Thanks to inspiration from The Frugal Girl, I have started menu planning in hopes of cutting back waste, cutting expenses, cutting preservatives, minimizing mealtime frustration & improving our grocery shopping efficiency. I have had a bad habit of waiting until about a half hour before a meal and then scrambling to come up with something...this resulted in extra trips to the store, spontaneous fast food meals, & ample frustration on the part of me and my husband. Russ has been suggesting for years that I plan meals but I just didn't want to...my stubborn streak comin' out, more than likely. *wink* But after reading The Frugal Girl's blog I found the inspiration I'd been lacking and decided to try it. Now the challenge is to make it last.
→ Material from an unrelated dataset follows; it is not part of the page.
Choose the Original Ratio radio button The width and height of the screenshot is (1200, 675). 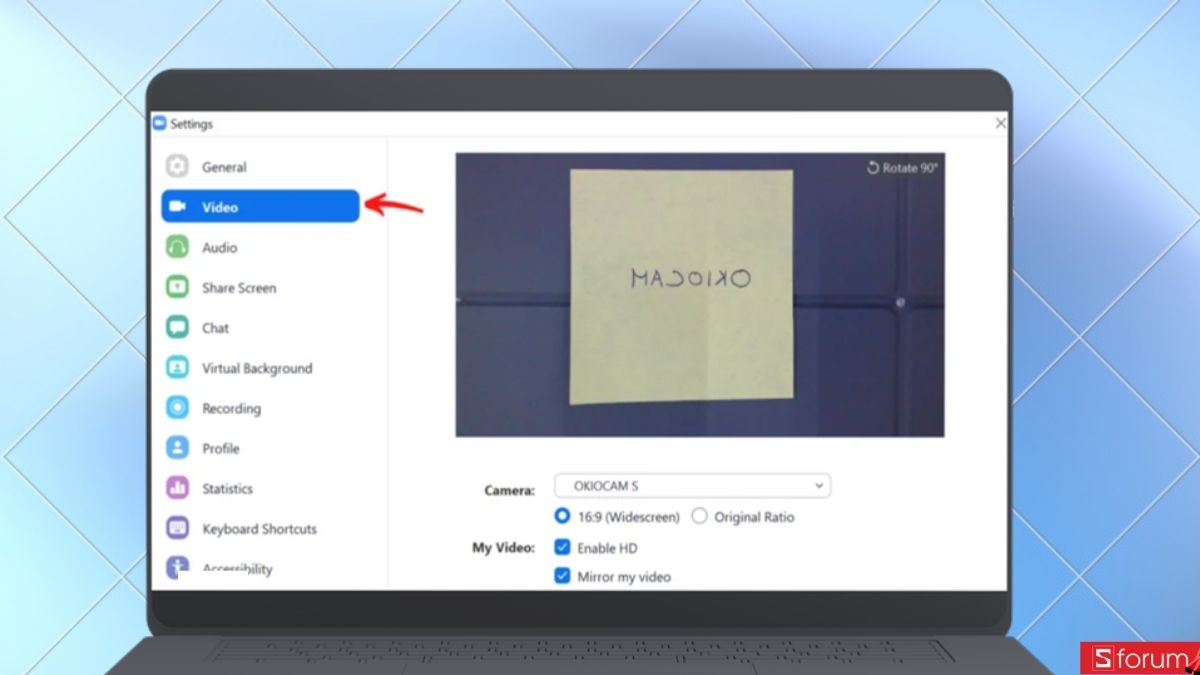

I've almost completed the first week and I have next week's menu already planned out & my shopping list made. This week was fantastic! We barely bought any groceries at all because I planned the menu with the intent of using up some of the stuff we already had on hand. I always get a thrill out of using stuff up & I love the challenge of conserving money but the biggest benefit that I noticed this week was the lack of energy I had to put into thinking about food. The amount of time I spent preparing food went up significantly but was far less stressful than the time I usually spend just thinking about the next meal. Seriously.
I suppose part of the reason for this has to do with my relationship with food. I hate food. I have never had to worry about counting calories or gaining weight...I hold the belief that I have a extra fast metabolism (may not be the case but...) I often can eat as much as a man and then turn around and be hungry again in 2 hours. If (as was often the case) I go too long without eating, I begin to display symptoms similar to that of a hypoglycemic. I become ridiculously weak, sometimes dizzy, emotionally unstable & completely incapable of making any decisions. So, as soon as I finish a meal I begin wondering when/what I'm going to eat next. If I go too long without making a decision about the next meal, I have my melt down and then physically am incapable of making that decision which leaves my husband in a pretty bad position.
It took awhile before he or anybody in my family really took my meltdowns as a physical problem. For a long time I think they thought I was just being a brat but I think they are finally convinced that I really can't help it if it gets to that point. So...all of that to say that this menu planning is a long needed relief. This frees me from the daily burden of wondering if I'm going to have something substantial to eat by the time I'm hungry again. I have all the meals already decided a week in advance...so I can have all the ingredients already purchased in advance and I can just go into the kitchen and start cooking...no thinking involved!
I hope that this is something that will be a routine in my house for years to come. Encouragement is welcome!